Immunological evaluation of Escherichia coli expressed E2 protein of Western equine encephalitis virus

The Western equine encephalitis virus (WEEV) is a potential Biological Warfare (BW) agent. The WEEV is endemic in western Canada and has caused epidemics of “sleeping sickness” with a mortality rate of 7–9%. The E2 glycoprotein is a structural component of the WEEV and elicits production of neutralizing antibodies against the virus following an infection event. The envelope glycoprotein E2 is considered as the major target protein for the development of vaccines because it includes epitopes that elicit neutralizing antibodies. This report describes the successful cloning of the E2 gene of WEEV and expression in Escherichia coli as inclusion bodies.

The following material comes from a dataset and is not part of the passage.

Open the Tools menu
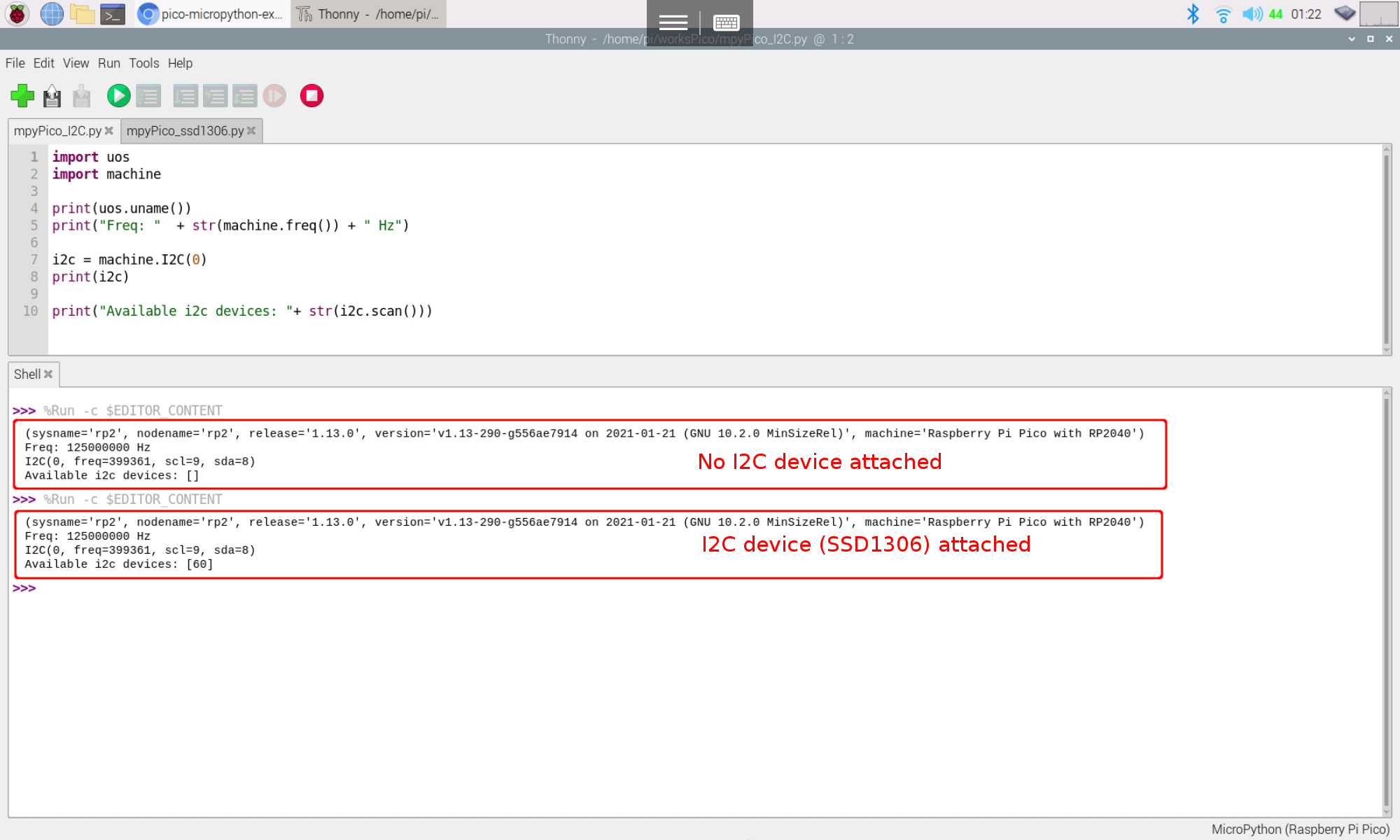The image size is (1400, 840). 144,63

The inclusion bodies were successfully solubilized, refolded and the immunogenicity of this non-glycosylated protein was assessed in BALB/c mice. Recombinant E2 (rE2) protein was specifically and strongly recognized by inactivated WEEV-immunized mice serum sample on ELISA, suggesting that E. coli derived rE2 protein retained at least some functional characteristics of its native conformation. The immunogenicity of the refolded rE2 protein was demonstrated by strong humoral and cell mediated immune (CMI) responses in rE2-immunized BALB/c mice. The current study also demonstrated that rE2-immunized mice could be partially protected from lethal challenge of WEEV.